Jessica Kim, Staff Writer

Fremd social studies department hosted the second annual Poverty Awareness Week from April 13 to April 17, a time dedicated to educating students on poverty in the Palatine community as well as around the world.

Social studies teacher Courtney Wilhelm hopes that Poverty Awareness Week helped educate students about poverty and be motivate them to serve others.

“I live by the motto, ‘When you know better, you do better,’” Wilhelm said. “Our hope this week was that students will use these eye opening experiences for good. To be inspired enough to act upon the injustices that we see. Simple steps like donating to local food pantries and shelters, giving our time to the service of others, and using our right to vote can truly make a difference.”

The week began with a photo exhibit in the auditorium hallway, including pictures from What the World Eats, a book by photojournalist Peter Menzel on what families around the world eat in a typical week.

A cereal drive benefiting the Palatine Food Pantry, which feeds 400 families a month, was also held throughout the week. Students and staff members donated a total of 1152 cereal boxes, exceeding the goal of 1000. Social studies teacher Amanda Ganas’ 5th period AP Psychology class collected the most boxes out of all of the social studies classes, with a total of 128 boxes.

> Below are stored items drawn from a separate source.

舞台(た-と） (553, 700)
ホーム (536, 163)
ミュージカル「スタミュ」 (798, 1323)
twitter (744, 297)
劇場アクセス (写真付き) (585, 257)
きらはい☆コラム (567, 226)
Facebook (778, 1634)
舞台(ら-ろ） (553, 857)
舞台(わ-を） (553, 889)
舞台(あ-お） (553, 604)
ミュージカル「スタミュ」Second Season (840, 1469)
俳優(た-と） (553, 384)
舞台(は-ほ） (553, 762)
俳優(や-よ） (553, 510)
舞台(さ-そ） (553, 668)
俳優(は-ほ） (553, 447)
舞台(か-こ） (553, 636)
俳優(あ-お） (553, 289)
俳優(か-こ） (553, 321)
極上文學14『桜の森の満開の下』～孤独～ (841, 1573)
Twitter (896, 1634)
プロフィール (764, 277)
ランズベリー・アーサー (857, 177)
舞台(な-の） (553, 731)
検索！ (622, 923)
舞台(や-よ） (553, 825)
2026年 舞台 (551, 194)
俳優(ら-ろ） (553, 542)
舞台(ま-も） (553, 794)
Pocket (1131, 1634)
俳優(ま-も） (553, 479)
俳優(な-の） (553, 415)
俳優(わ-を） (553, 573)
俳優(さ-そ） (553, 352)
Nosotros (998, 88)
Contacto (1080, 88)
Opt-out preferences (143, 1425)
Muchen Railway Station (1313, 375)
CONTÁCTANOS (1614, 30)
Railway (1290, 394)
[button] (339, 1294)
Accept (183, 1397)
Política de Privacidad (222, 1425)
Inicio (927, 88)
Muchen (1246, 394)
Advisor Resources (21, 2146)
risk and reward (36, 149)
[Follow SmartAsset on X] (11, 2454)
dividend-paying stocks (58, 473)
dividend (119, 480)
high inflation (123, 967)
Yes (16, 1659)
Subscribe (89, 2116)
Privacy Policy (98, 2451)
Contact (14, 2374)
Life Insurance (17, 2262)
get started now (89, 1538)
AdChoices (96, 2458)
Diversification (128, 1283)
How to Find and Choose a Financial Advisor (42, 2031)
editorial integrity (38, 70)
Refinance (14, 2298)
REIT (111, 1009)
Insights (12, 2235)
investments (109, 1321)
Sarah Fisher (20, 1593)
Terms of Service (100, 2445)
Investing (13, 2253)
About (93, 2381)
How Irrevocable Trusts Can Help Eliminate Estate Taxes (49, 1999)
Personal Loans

In the middle of the week, about 100 students attended a hunger banquet, an event that is hosted by high schools and universities nationally. At the hunger banquet, students were assigned to Chipotle meal portions of high-income, medium-income or low-income families. They then discussed how economic inequality affects lifestyle and stereotypes associated with poverty.

Junior Lucky Nanduri discusses how the hunger banquet inspired her to make a difference in the world.

“It was very eye-opening for me because we always discuss poverty that is happening in far, distant countries, but here we discussed it at the local level, how even at Fremd there are numerous people in poverty,” Nanduri said. “More than learning something new, I realize that I am fortunate and that I should use everything that I have for the better and help eliminate poverty.”

At Fremd, about 13 percent of students participate in the free and reduced lunch program. Chicago Public Schools provide free meals to all students because of the high percentage of students living at poverty level.

Students took part in helping people living in poverty in other countries through a service night at Feed My Starving Children on Thursday. Altogether, Fremd packed 19,872 meals, enough to feed 54 children for a year.

Students also had a chance to watch the movie “Homestretch.” a documentary about three homeless teens in Chicago facing the challenges of being homeless, while struggling to stay in high school and graduate.

Sophomore Mohammed Mateen believes that the Fremd community’s giving and caring nature makes a real difference in alleviating poverty in the community. He hopes Poverty Week will continue to find more ways to raise awareness.

“We could have more weeks like last week,” Mateen said. “It will be easy to raise money for poverty too because there are many good students that are willing to donate clothes and cereal boxes like we did before.”